One of the variables I wanted to use in my equation was Mother’s Education. This was on a scale from 1 (= grade school) to 6 (=graduate school). There is a category 7= don’t know.
There were only 4% of the subjects who had put “Don’t know” for mother’s education and you might think it wouldn’t be a big deal to just use the mean. As an alternative, there are multiple imputation procedures for handling missing data. I could have gone with either of those alternatives and moved on. Instead, though, I got to thinking …
These aren’t little kids in elementary school. These are high school seniors. Why DON’T they know how much education their mother has?
My husband died when my children were 8, 9 and 12 years old. I had a good friend whose wife died when his children were almost the exact same ages. On more than one occasion when we’ve been discussing how life turned out, he’s said to me very seriously,
I think my kids would have been much better off if I had died and my wife had lived.
It seems like a pretty harsh thing to say, and my friend is a very hard-working, good person who has tried his damnedest to be a good father, but he seems very sincere about his opinion. So … the first thing I did was run a cross-tabulation of mother’s education by whether or not the student expected to graduate. I found that students who did not expect to graduate were more than four times as likely to not know their mother’s level of education (17%) as students who did expect to graduate (4%).
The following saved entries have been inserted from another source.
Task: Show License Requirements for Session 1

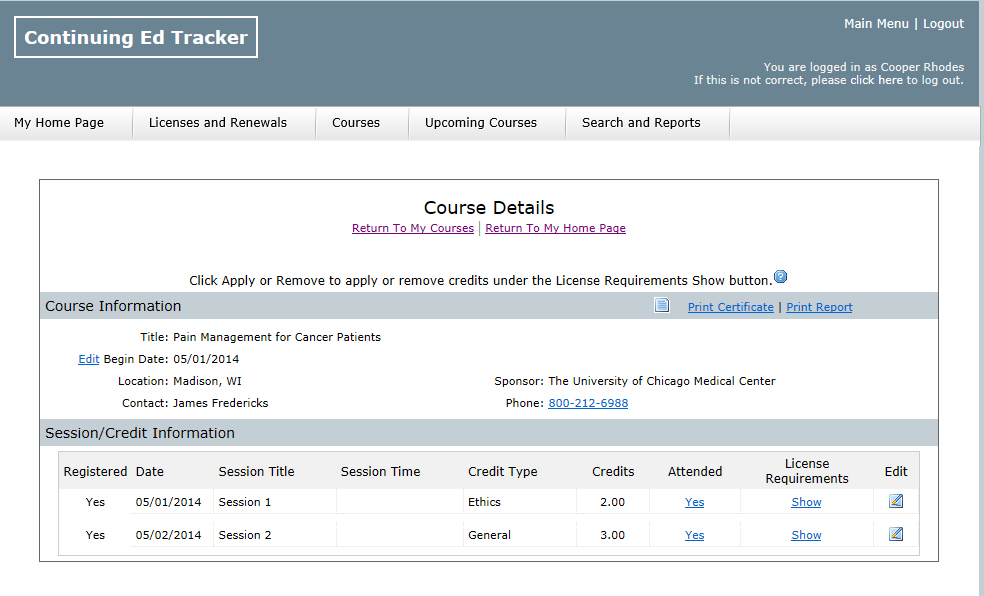Action: pyautogui.click(x=806, y=502)
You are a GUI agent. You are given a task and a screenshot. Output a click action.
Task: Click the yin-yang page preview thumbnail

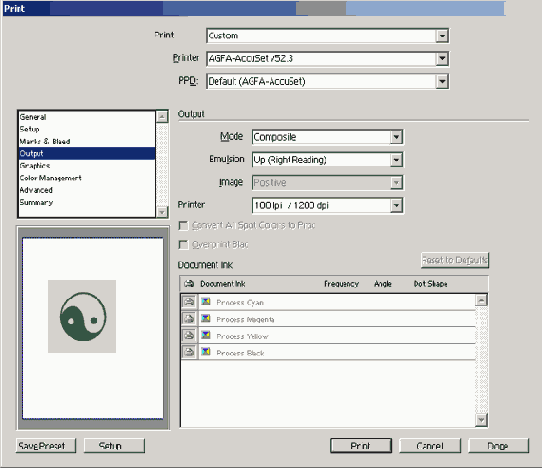(x=82, y=316)
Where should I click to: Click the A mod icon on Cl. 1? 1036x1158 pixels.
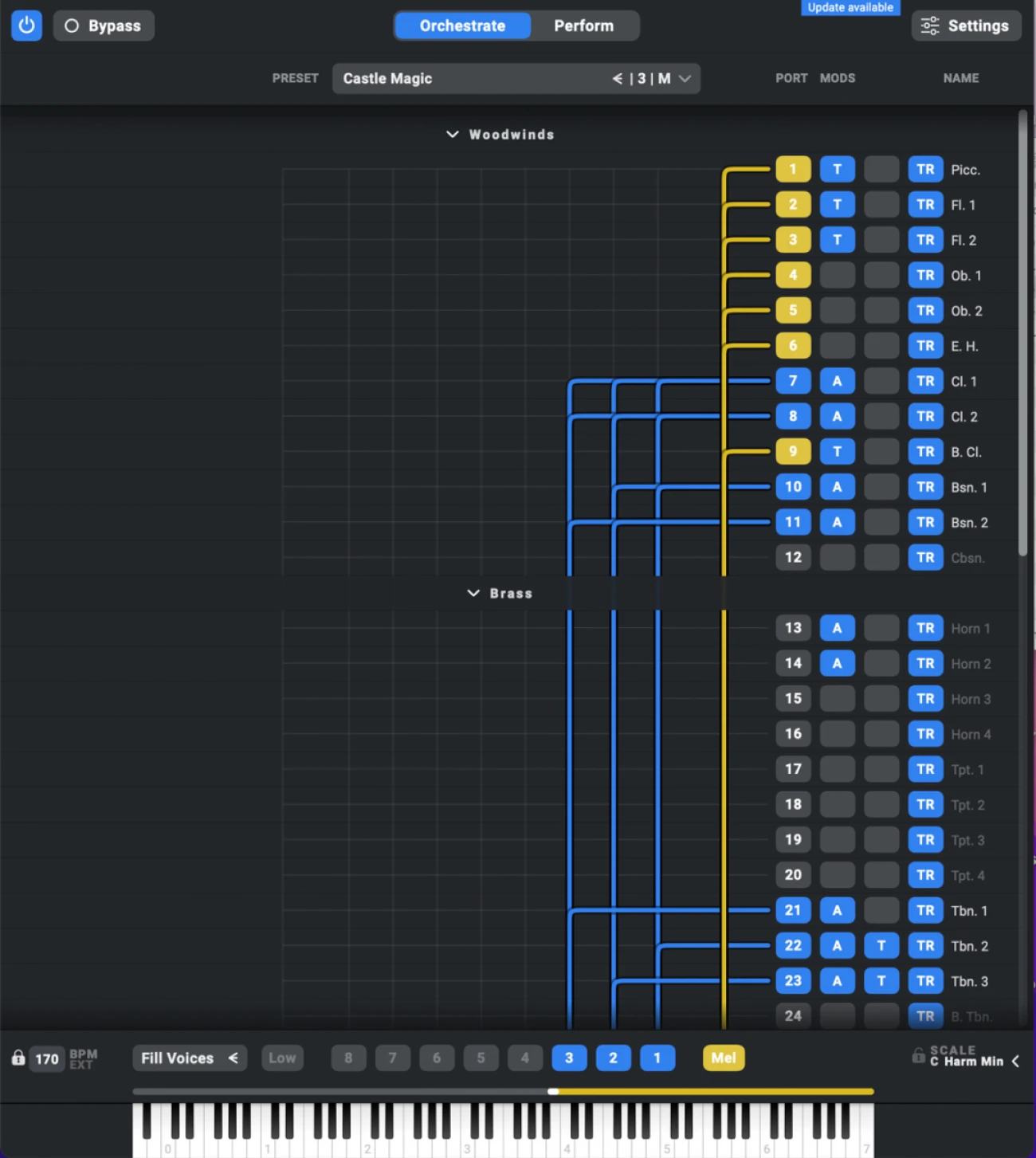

That intrigued me enough that I went back to the original data set and pulled out some additional variables, including whether or not there was a mother in the home. When I ran my first analysis with independent variables of student self-rating of school ability (1= far below average) to 7 = (far above average), race (white, black, Hispanic), gender and whether or not there was a mother in the home, I got this lovely ROC curve here.
Only ability was more important than whether or not there was a mother in the home. Now you could argue there are all sorts of reasons why a mother might not be in the home. Principal among these is that the student may not be living at home but rather with a significant other or spouse. Still, if you got married and moved out of the house, you wouldn’t forget how much education your mother had.
In fact, in another analysis I looked at being married versus single as a predictor and it was significant but not as much as having a mother in the home.
My point (and by now you may have despaired of me ever having one) is that if you just go blithely ahead with mean substitution that you may overlook some very interesting questions that arise in your data, such as why you have missing values in the first place.
I have much more to say about this, but I have a child who wants me to come upstairs and read her Little Women, so it will have to wait.
Sometimes it’s the missing data that is the most important. That’s why I like to use the MISSING (and sometimes MISSPRINT) option on my cross-tabs in PROC FREQ. In your example, the missings are clearly not “missing at random.”
Yes, you’re absolutely right. I think in a case like this where it is small amount of missing data – less than 5% – it could easily have been overlooked.